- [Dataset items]
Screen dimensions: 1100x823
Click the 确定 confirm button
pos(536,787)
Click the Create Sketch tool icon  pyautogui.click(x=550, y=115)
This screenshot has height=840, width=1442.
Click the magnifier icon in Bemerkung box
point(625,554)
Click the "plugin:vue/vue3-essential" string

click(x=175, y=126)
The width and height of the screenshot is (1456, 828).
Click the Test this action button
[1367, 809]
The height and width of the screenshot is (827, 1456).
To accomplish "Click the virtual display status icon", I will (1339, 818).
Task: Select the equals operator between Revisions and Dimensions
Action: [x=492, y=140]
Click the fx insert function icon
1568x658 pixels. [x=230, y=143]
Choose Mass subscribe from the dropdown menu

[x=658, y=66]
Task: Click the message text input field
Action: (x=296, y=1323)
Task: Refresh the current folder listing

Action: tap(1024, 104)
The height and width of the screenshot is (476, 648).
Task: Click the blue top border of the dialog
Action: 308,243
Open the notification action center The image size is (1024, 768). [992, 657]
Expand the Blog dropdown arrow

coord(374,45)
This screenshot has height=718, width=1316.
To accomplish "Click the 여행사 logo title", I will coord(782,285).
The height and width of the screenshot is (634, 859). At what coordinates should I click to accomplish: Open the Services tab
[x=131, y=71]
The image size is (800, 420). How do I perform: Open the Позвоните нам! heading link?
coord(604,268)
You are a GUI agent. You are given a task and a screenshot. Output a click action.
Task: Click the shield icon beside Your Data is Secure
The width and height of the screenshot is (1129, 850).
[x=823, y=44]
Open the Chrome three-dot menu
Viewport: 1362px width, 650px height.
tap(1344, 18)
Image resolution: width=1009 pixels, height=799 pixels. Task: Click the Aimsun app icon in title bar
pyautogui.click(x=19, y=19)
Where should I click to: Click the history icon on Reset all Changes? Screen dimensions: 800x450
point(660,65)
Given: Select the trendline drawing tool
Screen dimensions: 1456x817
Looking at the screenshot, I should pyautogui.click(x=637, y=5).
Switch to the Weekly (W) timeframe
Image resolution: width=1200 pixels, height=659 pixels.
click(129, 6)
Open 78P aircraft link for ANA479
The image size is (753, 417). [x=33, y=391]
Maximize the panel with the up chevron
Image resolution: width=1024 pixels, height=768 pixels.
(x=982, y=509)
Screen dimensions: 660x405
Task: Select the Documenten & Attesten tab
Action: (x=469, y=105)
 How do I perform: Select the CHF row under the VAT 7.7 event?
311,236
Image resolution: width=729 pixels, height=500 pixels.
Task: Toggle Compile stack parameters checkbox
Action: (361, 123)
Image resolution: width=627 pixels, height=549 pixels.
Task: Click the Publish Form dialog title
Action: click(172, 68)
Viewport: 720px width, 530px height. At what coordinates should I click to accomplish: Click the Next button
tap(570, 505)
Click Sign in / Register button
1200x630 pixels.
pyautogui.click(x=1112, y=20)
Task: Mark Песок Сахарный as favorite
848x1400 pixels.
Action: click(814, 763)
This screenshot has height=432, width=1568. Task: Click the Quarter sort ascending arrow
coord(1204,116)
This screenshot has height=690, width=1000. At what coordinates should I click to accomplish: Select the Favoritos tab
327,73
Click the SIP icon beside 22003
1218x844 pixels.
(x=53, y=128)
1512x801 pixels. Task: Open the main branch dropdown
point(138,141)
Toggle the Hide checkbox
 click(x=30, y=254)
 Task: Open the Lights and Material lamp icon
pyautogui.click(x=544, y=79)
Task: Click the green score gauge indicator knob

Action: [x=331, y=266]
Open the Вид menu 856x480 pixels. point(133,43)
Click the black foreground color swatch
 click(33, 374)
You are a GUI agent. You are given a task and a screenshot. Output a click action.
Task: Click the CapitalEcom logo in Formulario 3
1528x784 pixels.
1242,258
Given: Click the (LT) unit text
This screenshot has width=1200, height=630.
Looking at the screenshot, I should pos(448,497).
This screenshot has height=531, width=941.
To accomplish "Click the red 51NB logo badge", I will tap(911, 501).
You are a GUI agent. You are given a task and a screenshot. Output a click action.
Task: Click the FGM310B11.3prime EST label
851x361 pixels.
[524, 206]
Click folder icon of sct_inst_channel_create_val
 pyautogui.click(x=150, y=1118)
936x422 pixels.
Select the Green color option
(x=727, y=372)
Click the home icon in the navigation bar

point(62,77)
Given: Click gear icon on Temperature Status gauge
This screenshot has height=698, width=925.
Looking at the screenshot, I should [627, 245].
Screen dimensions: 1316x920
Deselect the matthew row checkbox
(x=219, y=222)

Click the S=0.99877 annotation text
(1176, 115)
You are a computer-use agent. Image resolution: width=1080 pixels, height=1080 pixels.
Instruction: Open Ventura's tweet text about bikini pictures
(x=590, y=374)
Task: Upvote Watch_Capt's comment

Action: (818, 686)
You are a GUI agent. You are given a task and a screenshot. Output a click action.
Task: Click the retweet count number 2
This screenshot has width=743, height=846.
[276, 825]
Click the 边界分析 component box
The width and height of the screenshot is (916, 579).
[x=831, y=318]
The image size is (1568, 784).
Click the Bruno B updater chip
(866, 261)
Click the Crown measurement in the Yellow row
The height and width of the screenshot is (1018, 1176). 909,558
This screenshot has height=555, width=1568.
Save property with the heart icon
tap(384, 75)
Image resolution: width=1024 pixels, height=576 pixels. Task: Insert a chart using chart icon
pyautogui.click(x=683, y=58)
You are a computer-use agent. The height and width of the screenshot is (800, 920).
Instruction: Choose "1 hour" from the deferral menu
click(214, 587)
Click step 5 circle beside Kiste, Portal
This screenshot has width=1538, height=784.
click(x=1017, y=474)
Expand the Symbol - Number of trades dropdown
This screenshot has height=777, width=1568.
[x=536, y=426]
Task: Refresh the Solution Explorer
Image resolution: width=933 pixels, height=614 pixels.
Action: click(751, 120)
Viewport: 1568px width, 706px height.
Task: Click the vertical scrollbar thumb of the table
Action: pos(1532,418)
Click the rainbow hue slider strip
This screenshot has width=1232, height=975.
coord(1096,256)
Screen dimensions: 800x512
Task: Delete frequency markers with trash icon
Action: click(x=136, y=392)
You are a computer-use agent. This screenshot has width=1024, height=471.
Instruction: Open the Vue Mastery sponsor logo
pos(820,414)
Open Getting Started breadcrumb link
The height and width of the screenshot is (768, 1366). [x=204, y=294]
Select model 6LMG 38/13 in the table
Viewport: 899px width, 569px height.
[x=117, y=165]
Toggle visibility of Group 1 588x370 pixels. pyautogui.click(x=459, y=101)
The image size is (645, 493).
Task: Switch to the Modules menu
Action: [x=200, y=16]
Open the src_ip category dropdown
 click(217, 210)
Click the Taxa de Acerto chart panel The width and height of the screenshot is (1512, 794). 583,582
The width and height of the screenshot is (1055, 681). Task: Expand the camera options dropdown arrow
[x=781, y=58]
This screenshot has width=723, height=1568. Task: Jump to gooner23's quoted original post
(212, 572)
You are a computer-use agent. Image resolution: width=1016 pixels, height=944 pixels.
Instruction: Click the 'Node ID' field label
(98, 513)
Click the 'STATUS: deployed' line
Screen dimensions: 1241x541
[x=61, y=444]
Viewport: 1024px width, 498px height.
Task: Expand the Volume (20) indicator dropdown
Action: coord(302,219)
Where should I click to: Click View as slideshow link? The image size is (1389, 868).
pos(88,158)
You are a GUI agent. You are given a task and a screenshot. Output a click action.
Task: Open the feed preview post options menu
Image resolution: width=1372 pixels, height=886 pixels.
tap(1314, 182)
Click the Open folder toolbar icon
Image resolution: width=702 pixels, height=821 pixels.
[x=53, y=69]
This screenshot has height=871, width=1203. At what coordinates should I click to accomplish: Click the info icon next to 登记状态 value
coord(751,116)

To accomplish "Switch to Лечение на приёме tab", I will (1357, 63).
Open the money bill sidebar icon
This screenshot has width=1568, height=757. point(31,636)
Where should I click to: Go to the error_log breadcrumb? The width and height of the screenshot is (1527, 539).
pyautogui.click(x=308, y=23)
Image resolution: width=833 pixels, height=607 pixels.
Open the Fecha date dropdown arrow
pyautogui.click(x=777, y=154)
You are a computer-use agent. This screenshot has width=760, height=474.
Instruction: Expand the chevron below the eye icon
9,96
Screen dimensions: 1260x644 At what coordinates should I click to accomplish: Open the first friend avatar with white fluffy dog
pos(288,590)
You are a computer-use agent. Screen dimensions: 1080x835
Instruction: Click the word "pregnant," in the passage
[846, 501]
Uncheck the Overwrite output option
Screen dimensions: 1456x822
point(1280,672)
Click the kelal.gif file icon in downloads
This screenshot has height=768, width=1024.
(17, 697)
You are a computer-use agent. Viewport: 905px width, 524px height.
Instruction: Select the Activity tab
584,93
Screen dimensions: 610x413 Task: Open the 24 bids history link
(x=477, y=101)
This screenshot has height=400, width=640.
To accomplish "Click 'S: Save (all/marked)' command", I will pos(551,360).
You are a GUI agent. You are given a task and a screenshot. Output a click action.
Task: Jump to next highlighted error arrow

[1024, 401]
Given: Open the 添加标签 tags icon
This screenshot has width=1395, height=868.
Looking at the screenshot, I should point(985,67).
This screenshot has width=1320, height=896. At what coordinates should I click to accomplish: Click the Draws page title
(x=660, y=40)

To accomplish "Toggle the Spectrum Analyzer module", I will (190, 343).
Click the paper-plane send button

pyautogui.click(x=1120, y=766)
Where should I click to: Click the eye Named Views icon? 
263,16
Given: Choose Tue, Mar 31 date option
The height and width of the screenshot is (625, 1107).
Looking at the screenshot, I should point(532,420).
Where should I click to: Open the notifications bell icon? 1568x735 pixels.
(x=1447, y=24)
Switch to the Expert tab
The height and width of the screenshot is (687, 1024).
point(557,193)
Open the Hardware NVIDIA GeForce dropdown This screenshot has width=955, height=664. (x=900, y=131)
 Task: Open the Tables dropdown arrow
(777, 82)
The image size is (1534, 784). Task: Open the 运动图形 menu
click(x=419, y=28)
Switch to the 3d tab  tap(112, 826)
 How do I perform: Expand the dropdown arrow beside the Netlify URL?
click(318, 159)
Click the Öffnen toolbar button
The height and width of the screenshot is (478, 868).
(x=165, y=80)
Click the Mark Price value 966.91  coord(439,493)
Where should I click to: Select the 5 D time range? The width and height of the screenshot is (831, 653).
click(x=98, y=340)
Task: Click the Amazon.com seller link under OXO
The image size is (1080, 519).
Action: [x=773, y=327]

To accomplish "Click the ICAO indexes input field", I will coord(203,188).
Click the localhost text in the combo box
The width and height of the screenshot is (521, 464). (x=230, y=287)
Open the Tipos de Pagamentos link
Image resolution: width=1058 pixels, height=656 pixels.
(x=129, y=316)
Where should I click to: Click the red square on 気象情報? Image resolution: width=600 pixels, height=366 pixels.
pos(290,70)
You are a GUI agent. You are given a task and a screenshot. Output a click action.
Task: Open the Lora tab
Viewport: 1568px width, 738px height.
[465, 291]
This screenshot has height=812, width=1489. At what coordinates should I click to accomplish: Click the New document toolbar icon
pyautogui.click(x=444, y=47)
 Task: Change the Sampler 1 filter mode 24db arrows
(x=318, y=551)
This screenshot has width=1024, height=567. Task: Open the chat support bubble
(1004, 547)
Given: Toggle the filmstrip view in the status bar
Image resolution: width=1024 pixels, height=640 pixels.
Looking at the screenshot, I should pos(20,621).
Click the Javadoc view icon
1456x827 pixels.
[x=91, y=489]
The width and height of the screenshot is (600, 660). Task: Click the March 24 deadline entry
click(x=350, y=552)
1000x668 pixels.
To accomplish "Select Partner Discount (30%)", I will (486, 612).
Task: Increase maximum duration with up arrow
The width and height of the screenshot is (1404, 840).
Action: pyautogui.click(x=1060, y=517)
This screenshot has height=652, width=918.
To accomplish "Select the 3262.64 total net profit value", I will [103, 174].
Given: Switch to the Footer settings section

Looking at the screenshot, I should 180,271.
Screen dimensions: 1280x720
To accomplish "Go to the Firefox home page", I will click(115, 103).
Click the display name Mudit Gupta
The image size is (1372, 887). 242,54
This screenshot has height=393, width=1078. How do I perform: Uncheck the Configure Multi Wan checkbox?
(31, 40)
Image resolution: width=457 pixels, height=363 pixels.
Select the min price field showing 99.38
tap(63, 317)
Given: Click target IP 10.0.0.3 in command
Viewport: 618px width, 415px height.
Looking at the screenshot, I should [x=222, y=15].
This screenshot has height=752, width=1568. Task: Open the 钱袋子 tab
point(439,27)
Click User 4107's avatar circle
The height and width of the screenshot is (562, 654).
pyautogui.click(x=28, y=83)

- [YOUR OBJECTIVE]
The expected result is an exact transcription of the lines from the one containing "1000x668 pixels." through the end of the records above; please include both ends.

- [OUTPUT FOR THIS EXERCISE]
1000x668 pixels.
To accomplish "Select Partner Discount (30%)", I will (486, 612).
Task: Increase maximum duration with up arrow
The width and height of the screenshot is (1404, 840).
Action: pyautogui.click(x=1060, y=517)
This screenshot has height=652, width=918.
To accomplish "Select the 3262.64 total net profit value", I will [103, 174].
Given: Switch to the Footer settings section

Looking at the screenshot, I should 180,271.
Screen dimensions: 1280x720
To accomplish "Go to the Firefox home page", I will click(115, 103).
Click the display name Mudit Gupta
The image size is (1372, 887). 242,54
This screenshot has height=393, width=1078. How do I perform: Uncheck the Configure Multi Wan checkbox?
(31, 40)
Image resolution: width=457 pixels, height=363 pixels.
Select the min price field showing 99.38
tap(63, 317)
Given: Click target IP 10.0.0.3 in command
Viewport: 618px width, 415px height.
Looking at the screenshot, I should [x=222, y=15].
This screenshot has height=752, width=1568. Task: Open the 钱袋子 tab
point(439,27)
Click User 4107's avatar circle
The height and width of the screenshot is (562, 654).
pyautogui.click(x=28, y=83)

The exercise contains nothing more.